**TASK DATA:**
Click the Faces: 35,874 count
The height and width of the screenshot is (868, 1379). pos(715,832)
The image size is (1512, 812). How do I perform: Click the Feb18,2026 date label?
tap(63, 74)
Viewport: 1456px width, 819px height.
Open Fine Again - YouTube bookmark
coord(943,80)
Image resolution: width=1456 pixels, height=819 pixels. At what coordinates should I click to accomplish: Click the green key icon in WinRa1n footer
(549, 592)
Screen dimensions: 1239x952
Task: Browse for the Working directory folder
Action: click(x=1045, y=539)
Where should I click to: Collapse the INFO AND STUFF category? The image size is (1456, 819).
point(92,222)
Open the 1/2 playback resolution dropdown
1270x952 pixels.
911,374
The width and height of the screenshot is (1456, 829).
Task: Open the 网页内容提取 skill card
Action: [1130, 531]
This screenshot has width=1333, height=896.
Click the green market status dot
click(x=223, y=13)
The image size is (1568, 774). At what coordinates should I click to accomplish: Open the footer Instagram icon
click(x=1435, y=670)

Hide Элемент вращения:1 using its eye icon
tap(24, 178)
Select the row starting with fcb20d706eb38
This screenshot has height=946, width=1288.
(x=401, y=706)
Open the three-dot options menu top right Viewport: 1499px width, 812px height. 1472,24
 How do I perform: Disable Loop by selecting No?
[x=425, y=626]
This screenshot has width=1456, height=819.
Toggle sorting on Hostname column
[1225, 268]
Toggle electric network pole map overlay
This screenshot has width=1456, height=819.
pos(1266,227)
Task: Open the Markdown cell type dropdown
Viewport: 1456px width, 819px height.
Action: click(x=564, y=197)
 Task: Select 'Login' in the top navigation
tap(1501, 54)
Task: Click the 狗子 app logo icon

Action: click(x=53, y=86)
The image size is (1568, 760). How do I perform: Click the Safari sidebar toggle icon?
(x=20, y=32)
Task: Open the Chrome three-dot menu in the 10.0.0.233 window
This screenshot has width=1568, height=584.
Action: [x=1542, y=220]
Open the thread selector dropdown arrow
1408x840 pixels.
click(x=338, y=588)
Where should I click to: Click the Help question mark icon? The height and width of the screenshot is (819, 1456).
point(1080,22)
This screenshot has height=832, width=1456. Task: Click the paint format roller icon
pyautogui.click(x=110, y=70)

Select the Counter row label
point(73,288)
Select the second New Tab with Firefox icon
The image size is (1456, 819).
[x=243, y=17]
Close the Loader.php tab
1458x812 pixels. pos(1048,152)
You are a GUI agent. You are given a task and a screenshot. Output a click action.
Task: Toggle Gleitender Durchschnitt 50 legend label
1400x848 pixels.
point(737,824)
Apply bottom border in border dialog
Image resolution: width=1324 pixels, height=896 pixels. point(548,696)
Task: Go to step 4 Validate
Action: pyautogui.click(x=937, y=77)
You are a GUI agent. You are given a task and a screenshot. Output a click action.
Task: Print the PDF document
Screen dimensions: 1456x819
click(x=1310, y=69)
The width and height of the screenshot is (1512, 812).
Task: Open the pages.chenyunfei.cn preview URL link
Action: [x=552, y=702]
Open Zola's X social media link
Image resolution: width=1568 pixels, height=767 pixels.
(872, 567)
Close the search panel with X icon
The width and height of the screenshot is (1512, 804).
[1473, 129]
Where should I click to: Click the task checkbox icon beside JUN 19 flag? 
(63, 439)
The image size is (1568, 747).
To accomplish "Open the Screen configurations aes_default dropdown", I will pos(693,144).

**EXERCISE INSTRUCTIONS:**
Using the listing, count the lines holding the word "three" and write down that number alone.

**RESULT:**
2